##### Provided material #####

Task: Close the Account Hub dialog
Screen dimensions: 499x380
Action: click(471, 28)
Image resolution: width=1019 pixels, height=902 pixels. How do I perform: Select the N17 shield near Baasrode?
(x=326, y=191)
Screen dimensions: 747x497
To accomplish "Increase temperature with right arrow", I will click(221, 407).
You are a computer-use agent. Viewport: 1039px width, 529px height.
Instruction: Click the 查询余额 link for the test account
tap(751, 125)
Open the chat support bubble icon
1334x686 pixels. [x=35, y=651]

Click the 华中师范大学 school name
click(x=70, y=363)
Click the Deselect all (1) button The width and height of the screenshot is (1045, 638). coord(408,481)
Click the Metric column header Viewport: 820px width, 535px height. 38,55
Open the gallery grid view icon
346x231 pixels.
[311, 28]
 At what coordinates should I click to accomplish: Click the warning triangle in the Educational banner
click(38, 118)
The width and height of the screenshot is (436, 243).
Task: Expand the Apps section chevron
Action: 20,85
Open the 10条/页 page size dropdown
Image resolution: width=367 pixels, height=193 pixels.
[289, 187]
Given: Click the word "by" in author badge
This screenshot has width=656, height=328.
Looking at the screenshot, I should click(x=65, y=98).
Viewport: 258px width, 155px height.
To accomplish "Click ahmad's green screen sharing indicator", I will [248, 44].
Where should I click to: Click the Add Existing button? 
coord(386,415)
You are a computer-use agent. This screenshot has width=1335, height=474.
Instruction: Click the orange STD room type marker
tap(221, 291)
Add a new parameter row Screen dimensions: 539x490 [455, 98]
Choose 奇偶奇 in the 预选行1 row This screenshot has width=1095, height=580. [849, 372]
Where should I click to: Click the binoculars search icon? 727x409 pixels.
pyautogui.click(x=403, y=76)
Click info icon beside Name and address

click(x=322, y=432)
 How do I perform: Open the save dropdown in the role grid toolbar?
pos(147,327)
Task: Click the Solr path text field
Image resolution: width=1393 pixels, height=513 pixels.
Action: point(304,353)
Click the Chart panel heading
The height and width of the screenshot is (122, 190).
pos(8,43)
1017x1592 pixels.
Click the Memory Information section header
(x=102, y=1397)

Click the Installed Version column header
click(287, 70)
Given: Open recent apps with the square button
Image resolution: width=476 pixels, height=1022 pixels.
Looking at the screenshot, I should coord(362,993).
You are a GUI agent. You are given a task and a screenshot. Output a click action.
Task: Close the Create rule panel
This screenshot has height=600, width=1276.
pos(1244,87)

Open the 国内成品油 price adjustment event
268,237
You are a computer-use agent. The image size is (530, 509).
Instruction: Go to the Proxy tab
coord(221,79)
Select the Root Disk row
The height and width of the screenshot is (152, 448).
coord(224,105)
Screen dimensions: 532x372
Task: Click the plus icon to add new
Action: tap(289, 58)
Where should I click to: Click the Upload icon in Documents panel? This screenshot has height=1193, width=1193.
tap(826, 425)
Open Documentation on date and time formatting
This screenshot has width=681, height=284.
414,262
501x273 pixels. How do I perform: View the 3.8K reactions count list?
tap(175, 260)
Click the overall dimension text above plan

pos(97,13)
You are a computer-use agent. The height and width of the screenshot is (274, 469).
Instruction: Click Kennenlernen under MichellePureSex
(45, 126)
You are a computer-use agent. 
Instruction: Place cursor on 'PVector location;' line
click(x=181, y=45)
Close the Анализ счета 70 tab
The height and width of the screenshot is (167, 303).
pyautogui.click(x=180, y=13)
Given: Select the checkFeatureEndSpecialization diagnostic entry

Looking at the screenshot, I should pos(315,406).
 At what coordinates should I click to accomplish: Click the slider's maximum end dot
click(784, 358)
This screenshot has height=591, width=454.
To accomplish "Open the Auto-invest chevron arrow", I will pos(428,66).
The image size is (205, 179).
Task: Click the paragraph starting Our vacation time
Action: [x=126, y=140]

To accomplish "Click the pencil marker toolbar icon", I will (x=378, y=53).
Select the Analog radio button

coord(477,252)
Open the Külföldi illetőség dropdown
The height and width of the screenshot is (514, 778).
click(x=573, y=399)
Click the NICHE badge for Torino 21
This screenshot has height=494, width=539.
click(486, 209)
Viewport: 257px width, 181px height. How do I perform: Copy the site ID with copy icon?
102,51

#####

## Instructions to follow
Work out how many lines in the material above hold the word "agent"; answer with the number only.

## Task output
6